Following is the explanation for the code above:

  • Lines 13–39: The first function, update_clusters, takes the dataset and centroid positions as inputs, computes the dissimilarity scores (using the Euclidean distance measure) between each data point and each centroid, assigns each data point to the cluster whose centroid is the closest, and encodes the clusters with colors.

  • Lines 42–55: The second function, update_centroids, is responsible for updating the positions of the centroids.

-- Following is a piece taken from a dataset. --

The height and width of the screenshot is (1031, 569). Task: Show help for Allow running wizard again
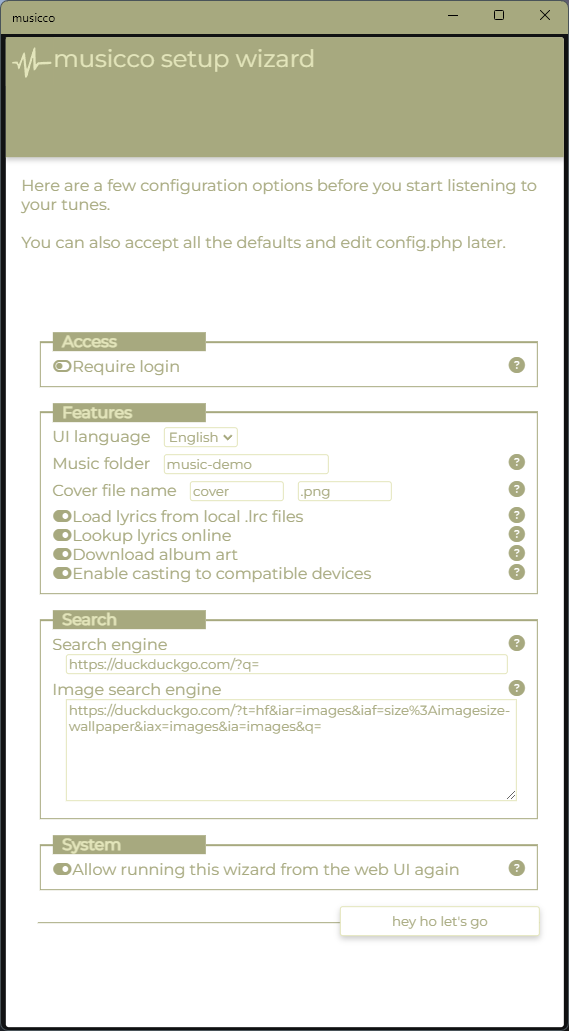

    • Line 42: Defines a function update_centroids that takes a DataFrame df as input. This DataFrame contains the data points and their assigned cluster labels (encoded as integers in Clusters_encoded).
    • Line 43: Initializes a NumPy array means with zeros to store the updated centroid positions. The shape is [number of clusters, 2], because each centroid has an x and y coordinate. len(df['Clusters_encoded'].unique()) gives the number of unique clusters.
    • Line 44: Loops over each cluster ID to compute the mean position of points assigned to that cluster.
    • Line 45: Initializes a counter count to track the number of data points belonging to the current cluster.
    • Line 46: Iterates over the index of df (which are tuples representing the x, y coordinates of data points). df.index.where(df['Clusters_encoded']==cluster_id) selects points that belong to the current cluster.
    • Line 47: Checks if the point is not NaN. This is necessary because where() fills non-matching entries with NaN.
    • Lines 48–49: Adds the x-coordinate (pt[0]) and y-coordinate (pt[1]) of the point to the running sum for the current cluster centroid.
    • Line 50: Increments the counter for the number of points in the current cluster.
    • Lines 52–53: Divides the summed coordinates by count to calculate the mean x and y positions of all points in the cluster. This gives the updated centroid location for the current cluster.
    • Line 55: Returns the array means containing the updated centroid coordinates for all clusters.
  • Lines 58–64: The third function, map_color, is used to map an integer value to a color to visualize the clusters correctly.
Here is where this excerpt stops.